Lines to restate from the data below: from the one containing "unflux (639, 2535)" to the one containing "Пробирки для криозаморозки", both included. Give them again exactly, and only them.

------ Supplied records ------

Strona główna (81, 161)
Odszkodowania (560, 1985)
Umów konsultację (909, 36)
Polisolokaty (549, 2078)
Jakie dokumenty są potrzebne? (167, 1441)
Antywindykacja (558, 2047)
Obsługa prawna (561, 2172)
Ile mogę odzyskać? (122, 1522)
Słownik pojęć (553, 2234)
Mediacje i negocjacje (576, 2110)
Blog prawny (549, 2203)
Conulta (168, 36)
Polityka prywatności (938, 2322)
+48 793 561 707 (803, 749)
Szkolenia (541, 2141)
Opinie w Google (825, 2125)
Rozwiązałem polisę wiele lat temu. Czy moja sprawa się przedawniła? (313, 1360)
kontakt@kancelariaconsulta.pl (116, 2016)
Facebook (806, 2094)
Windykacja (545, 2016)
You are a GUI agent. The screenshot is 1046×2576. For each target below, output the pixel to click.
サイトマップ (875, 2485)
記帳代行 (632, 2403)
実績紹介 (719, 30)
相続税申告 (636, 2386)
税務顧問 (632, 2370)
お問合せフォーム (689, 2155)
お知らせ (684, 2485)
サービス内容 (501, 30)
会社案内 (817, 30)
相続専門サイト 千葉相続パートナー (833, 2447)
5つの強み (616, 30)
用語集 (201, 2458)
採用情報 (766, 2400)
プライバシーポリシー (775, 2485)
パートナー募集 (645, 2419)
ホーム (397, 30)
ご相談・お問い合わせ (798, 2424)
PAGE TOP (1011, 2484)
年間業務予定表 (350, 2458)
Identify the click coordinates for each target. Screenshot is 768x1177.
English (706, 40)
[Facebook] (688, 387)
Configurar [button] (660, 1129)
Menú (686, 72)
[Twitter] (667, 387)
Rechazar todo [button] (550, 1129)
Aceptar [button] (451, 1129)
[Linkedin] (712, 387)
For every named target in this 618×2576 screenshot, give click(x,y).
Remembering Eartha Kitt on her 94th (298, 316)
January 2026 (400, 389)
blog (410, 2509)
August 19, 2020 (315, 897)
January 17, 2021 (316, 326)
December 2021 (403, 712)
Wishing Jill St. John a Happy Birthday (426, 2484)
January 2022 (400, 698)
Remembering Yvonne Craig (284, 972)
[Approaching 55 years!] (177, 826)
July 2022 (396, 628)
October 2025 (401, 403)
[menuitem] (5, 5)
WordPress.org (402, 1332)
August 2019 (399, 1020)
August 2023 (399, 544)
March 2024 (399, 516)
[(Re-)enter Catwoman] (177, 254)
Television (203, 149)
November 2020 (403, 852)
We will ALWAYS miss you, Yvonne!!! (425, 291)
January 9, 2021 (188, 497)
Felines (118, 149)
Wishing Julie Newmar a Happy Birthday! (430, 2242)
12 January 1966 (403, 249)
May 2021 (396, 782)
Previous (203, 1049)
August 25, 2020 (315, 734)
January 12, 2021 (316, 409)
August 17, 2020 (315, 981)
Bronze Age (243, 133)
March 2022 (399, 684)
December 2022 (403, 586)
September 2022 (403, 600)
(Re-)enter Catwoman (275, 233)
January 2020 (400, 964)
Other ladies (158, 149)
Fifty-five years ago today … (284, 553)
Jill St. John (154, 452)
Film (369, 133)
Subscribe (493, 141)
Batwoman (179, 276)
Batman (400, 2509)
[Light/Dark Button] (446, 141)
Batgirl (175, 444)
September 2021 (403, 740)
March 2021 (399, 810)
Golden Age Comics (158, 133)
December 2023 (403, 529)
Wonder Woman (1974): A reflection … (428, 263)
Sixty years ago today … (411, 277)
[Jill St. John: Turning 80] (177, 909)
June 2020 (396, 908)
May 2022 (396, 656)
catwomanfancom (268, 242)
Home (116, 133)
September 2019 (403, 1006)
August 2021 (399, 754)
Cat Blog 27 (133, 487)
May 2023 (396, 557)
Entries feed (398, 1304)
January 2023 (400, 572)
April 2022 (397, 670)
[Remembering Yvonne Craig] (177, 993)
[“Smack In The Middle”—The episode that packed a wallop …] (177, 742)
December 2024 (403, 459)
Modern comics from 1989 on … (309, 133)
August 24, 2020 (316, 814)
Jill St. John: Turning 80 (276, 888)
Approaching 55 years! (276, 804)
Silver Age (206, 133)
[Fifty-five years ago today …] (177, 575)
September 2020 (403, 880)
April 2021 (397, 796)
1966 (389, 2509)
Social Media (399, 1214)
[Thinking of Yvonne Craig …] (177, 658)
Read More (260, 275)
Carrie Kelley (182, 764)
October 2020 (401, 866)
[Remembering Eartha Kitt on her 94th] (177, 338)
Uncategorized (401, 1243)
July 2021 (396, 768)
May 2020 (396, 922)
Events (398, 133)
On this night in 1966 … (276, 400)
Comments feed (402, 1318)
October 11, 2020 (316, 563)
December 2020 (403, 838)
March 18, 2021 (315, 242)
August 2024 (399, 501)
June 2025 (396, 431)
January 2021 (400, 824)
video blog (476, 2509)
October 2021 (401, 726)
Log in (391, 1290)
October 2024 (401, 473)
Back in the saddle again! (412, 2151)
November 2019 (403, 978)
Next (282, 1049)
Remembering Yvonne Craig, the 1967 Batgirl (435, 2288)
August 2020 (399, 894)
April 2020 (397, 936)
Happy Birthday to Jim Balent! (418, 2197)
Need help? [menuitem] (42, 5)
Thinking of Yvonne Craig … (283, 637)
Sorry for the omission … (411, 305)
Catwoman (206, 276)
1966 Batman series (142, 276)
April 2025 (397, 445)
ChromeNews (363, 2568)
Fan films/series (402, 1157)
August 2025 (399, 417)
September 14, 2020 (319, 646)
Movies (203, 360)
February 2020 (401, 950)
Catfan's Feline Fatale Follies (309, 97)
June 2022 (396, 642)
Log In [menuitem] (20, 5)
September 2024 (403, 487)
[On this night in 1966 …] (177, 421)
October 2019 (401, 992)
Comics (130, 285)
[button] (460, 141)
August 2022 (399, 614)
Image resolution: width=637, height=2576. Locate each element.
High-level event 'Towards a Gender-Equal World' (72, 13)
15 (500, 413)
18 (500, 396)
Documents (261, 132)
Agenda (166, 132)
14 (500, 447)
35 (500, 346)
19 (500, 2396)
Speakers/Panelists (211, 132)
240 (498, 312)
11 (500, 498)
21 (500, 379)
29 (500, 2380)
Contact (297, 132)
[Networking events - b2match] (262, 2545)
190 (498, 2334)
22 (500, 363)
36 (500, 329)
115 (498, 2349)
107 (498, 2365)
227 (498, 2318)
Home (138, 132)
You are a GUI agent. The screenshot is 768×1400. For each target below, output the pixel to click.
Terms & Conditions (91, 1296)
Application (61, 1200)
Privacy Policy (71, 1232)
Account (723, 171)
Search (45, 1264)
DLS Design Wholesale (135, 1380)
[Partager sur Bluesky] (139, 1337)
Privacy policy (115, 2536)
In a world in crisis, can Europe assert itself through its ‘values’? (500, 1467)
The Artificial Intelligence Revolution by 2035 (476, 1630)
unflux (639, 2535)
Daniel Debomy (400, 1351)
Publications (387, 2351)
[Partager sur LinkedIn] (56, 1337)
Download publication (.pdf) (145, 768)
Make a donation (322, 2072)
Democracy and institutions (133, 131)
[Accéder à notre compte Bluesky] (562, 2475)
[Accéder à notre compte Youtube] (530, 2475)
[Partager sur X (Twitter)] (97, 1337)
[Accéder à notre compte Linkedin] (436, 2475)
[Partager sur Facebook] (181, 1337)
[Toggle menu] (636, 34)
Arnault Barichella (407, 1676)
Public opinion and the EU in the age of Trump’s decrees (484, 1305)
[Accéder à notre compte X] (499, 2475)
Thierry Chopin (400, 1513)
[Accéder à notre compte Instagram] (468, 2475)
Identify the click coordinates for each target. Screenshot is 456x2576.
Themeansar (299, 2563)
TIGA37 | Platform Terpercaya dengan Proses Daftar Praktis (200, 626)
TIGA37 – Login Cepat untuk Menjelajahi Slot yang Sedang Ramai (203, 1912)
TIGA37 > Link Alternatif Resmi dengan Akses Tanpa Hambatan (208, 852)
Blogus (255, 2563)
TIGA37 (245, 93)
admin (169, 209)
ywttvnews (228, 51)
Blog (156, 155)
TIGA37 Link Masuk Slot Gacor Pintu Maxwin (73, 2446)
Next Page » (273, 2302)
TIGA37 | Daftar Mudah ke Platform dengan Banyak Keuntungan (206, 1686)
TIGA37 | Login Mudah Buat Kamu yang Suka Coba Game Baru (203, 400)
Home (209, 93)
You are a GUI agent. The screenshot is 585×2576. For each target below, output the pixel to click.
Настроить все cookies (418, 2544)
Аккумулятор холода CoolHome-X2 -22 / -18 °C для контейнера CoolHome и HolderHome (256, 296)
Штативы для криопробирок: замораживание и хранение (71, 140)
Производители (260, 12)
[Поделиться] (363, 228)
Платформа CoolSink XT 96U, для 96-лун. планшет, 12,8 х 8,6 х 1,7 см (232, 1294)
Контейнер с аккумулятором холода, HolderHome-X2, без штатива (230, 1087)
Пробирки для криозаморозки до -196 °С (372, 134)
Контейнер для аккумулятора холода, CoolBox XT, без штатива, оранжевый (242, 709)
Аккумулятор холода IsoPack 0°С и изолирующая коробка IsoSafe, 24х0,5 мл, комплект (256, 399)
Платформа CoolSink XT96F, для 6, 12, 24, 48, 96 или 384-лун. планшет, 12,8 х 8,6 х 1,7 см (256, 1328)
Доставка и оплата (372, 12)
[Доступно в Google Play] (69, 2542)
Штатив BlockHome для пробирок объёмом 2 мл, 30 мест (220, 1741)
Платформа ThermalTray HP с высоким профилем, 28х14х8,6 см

------

▶ [Exercise result]:
unflux (639, 2535)
Daniel Debomy (400, 1351)
Publications (387, 2351)
[Partager sur LinkedIn] (56, 1337)
Download publication (.pdf) (145, 768)
Make a donation (322, 2072)
Democracy and institutions (133, 131)
[Accéder à notre compte Bluesky] (562, 2475)
[Accéder à notre compte Youtube] (530, 2475)
[Partager sur X (Twitter)] (97, 1337)
[Accéder à notre compte Linkedin] (436, 2475)
[Partager sur Facebook] (181, 1337)
[Toggle menu] (636, 34)
Arnault Barichella (407, 1676)
Public opinion and the EU in the age of Trump’s decrees (484, 1305)
[Accéder à notre compte X] (499, 2475)
Thierry Chopin (400, 1513)
[Accéder à notre compte Instagram] (468, 2475)
Identify the click coordinates for each target. Screenshot is 456x2576.
Themeansar (299, 2563)
TIGA37 | Platform Terpercaya dengan Proses Daftar Praktis (200, 626)
TIGA37 – Login Cepat untuk Menjelajahi Slot yang Sedang Ramai (203, 1912)
TIGA37 > Link Alternatif Resmi dengan Akses Tanpa Hambatan (208, 852)
Blogus (255, 2563)
TIGA37 (245, 93)
admin (169, 209)
ywttvnews (228, 51)
Blog (156, 155)
TIGA37 Link Masuk Slot Gacor Pintu Maxwin (73, 2446)
Next Page » (273, 2302)
TIGA37 | Daftar Mudah ke Platform dengan Banyak Keuntungan (206, 1686)
TIGA37 | Login Mudah Buat Kamu yang Suka Coba Game Baru (203, 400)
Home (209, 93)
You are a GUI agent. The screenshot is 585×2576. For each target below, output the pixel to click.
Настроить все cookies (418, 2544)
Аккумулятор холода CoolHome-X2 -22 / -18 °C для контейнера CoolHome и HolderHome (256, 296)
Штативы для криопробирок: замораживание и хранение (71, 140)
Производители (260, 12)
[Поделиться] (363, 228)
Платформа CoolSink XT 96U, для 96-лун. планшет, 12,8 х 8,6 х 1,7 см (232, 1294)
Контейнер с аккумулятором холода, HolderHome-X2, без штатива (230, 1087)
Пробирки для криозаморозки до -196 °С (372, 134)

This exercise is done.